To solve this inequality, we first need to convert the expression involving the cube root of 5 to a fractional exponent:
1/3√5 = 5^(1/3)
Now, the inequality becomes:
25^(-2x/5) > 5^(1/3)
Next, we can rewrite 25 and 5 in terms of the same base (5):
5^2 = 25
(5^2)^(-2x/5) > 5^(1/3)
Using the properties of exponents, we can simplify further:
5^(-4x/5) > 5^(1/3)
Now, we can equate the exponents:
-4x/5 > 1/3
Multiplying both sides by 5 to get rid of the fraction:
-4x > 5/3
Dividing by -4 to isolate x:
x < -5/12
Therefore, the solution to the inequality is x < -5/12.
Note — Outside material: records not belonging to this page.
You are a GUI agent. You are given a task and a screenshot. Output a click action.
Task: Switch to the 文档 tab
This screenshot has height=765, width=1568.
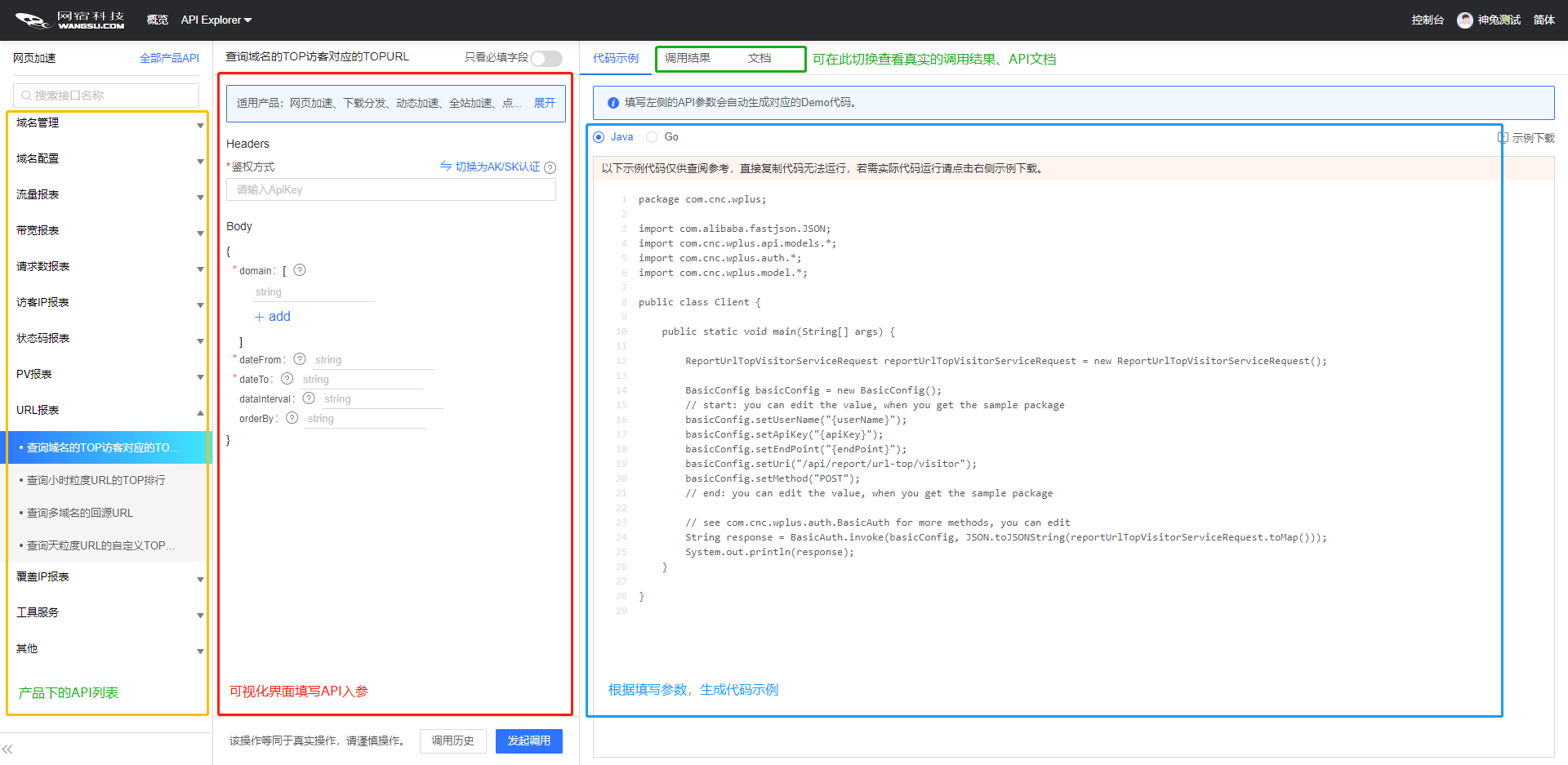[x=760, y=58]
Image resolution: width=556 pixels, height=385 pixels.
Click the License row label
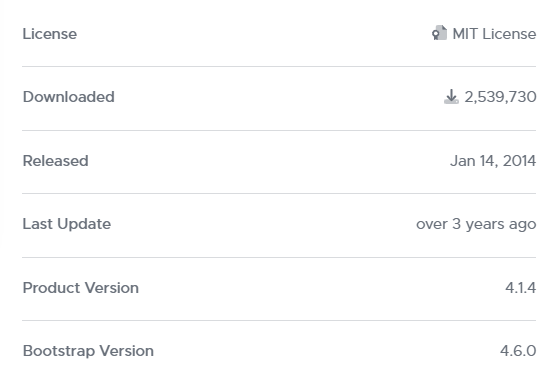coord(50,34)
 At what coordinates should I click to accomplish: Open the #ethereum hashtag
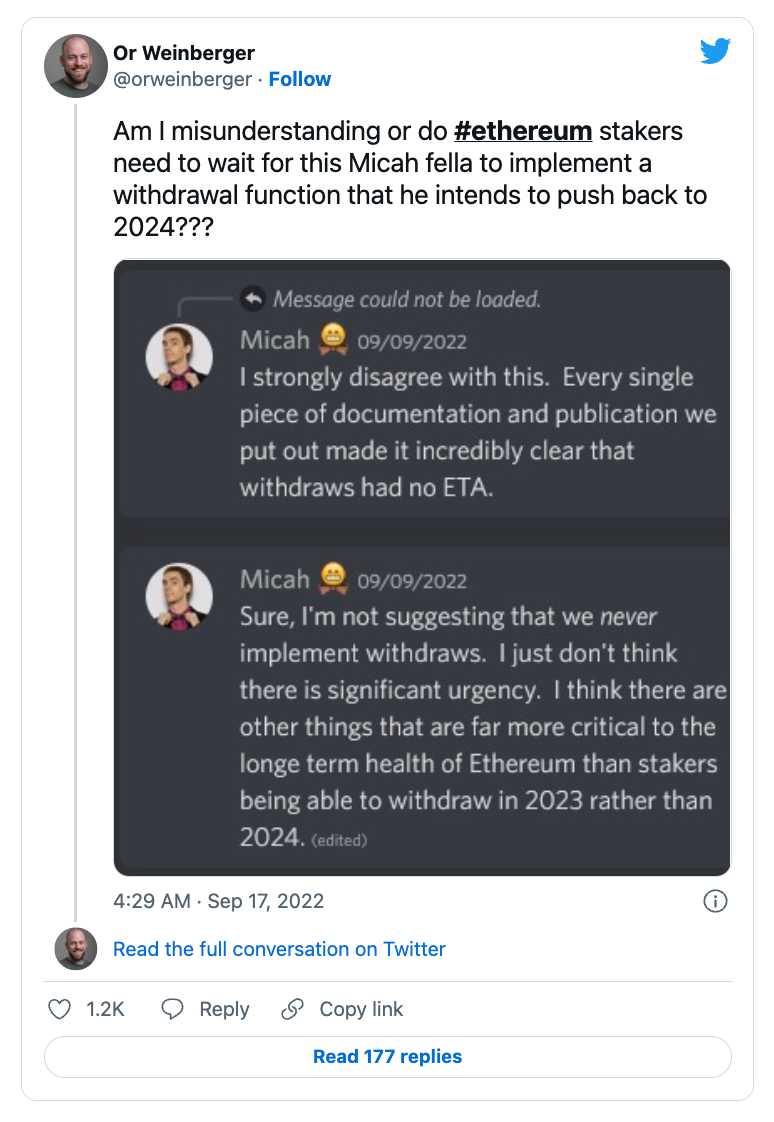(x=523, y=131)
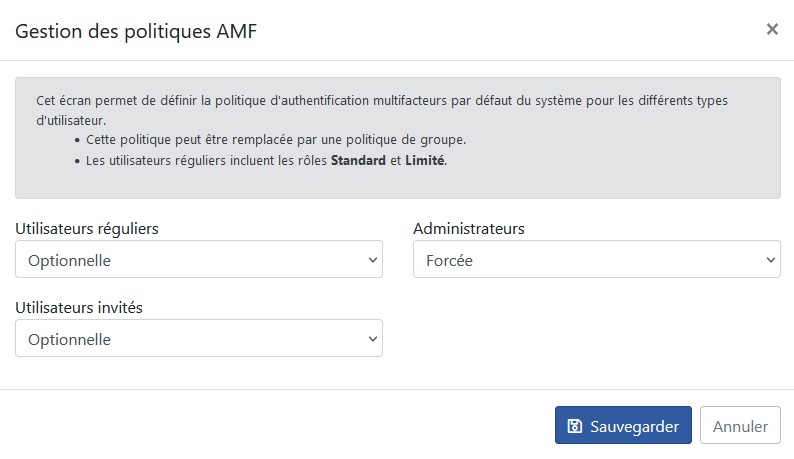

To solve this inequality, we first need to convert the expression involving the cube root of 5 to a fractional exponent:
1/3√5 = 5^(1/3)
Now, the inequality becomes:
25^(-2x/5) > 5^(1/3)
Next, we can rewrite 25 and 5 in terms of the same base (5):
5^2 = 25
Now, the inequality becomes:
(5^2)^(-2x/5) > 5^(1/3)
Using the properties of exponents, we can simplify further:
5^(-4x/5) > 5^(1/3)
Now, we can equate the exponents:
-4x/5 > 1/3
Multiplying both sides by 5 to get rid of the fraction:
-4x > 5/3
Dividing by -4 to isolate x:
x < -5/12
Therefore, the solution to the inequality is x < -5/12.